The Lynchings in Duluth: Second Edition by Michael Fedo

The Lynchings in Duluth: Second Edition by Michael Fedo

Author:Michael Fedo
Language: eng
Format: epub
ISBN: 978-1-68134-014-2
Publisher: Minnesota Historical Society Press
Published: 2016-05-28T04:00:00+00:00


Deputies in the small town of Virginia anticipated a nightmare. Within the hour, a rumor filtered through the population that a caravan of fifty cars, loaded with armed men, was headed for Virginia to take the rest of the blacks. Law enforcement personnel there numbered fewer than a dozen, and the likelihood of citizens assisting the law officers in such an occurrence looked doubtful; nobody was going to stick his neck out for “niggers”—maybe not even the officers. Said one of the deputies, “We’ll post a watch on the Vermilion Road and say our prayers.”

The mob working at the Duluth jail maintained such remarkable order that many observers would later believe the incident had been a well-planned attack by Wobblies from the IWW or even the communists.

Attorney Hugh McClearn, a raspy-voiced rustic, a favorite among his peers for his wit and charm, had stayed at the scene after Judges Cant and Fesler left. As hammers rang and saws whined and screeched, almost muted by the crowd’s increasing bedlam, McClearn mounted a rickety stepladder in the stifling hallway. His gray-streaked hair matted with sweat, McClearn clutched a sweat-dampened handkerchief and pleaded with the mob to stop.

Gradually, the disenchanted mutterings ceased, but not before two men attempted to shake McClearn from the ladder. Edward McDevitt, an assistant county attorney, angrily shoved the two away and steadied the ladder. Though the work of hammers continued, the hundreds packed into the cell hall listened to McClearn.

“Give the courts a chance to administer justice according to the law,” he cried, his voice cracking. “Sgt. Olson says there are six niggers here. Three of the men the police have no dope on at all. They may be absolutely innocent.”

“If we get the ropes, we’ll find the guilty ones soon enough!” someone retorted.

McClearn steadied himself on the ladder.

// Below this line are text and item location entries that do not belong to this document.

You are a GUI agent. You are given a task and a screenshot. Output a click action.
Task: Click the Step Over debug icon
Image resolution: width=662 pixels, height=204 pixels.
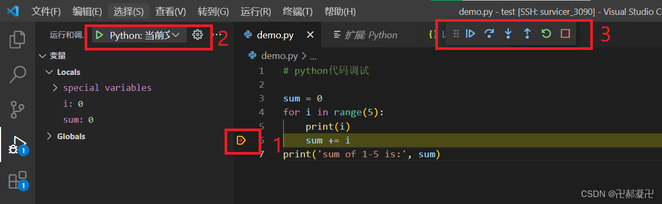tap(489, 34)
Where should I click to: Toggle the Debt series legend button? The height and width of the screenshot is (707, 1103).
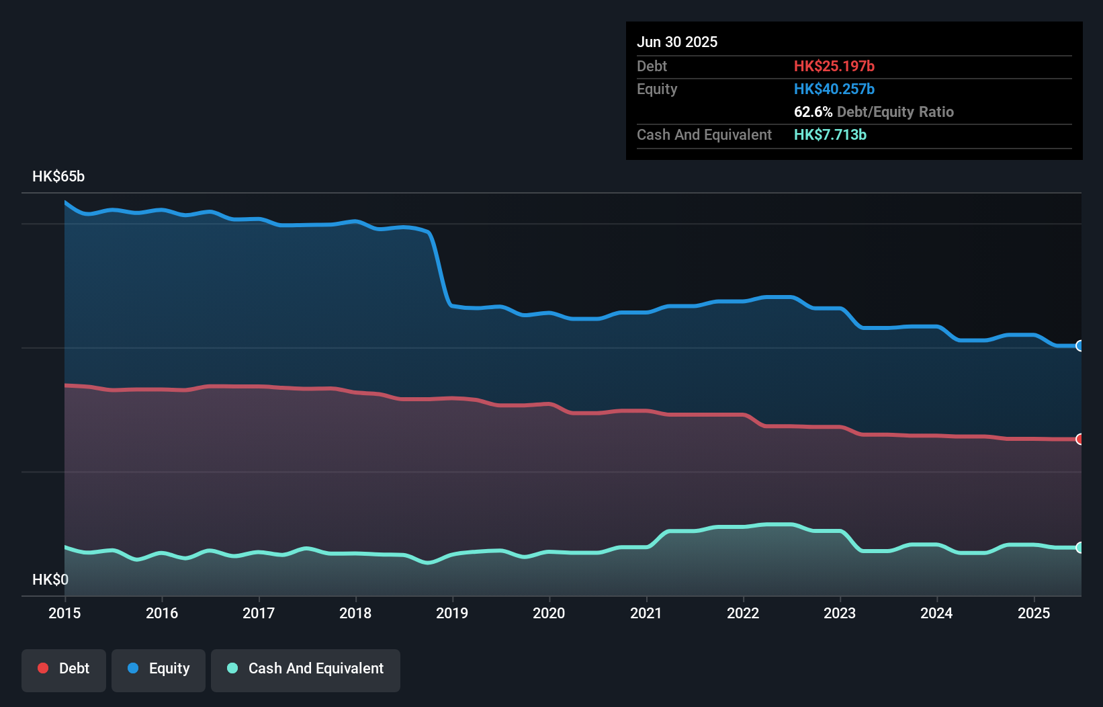click(x=64, y=669)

The temperature in the hallway had risen to over ninety degrees, and the stench of sweat was all pervasive. “Men, I—”

“We don’t care if they are guilty or innocent!” a man yelled. “Kill the black snakes!”

“Wait!” McClearn pleaded, his hands over his head, waving for silence, but he could not hear his own voice above the renewed clamoring. “Look boys, I’m as indignant about the attack on the girl as you are. But the proper thing to do is to leave the law take its course.”

The mob quieted after someone shouted, “You a lawyer, mister?”

“Yes, I am.”

“We don’t have no electric chair or hanging in Minnesota, ain’t that right?”

Sadly, the lawyer shook his head. “No, but—”

“Then what happens to the niggers, lawyer?”

McClearn would remember he’d have given anything at that moment to be able to tell the mob that conviction for rape meant death or even life in prison. He would later say that if the men could have been assured of that, they may well have ceased. But after he struggled for a deep breath, he said, “If they’re convicted, they’ll get five to thirty years.”

“To hell with the law!” screamed several dozen men. And McClearn was roughly pulled from the ladder.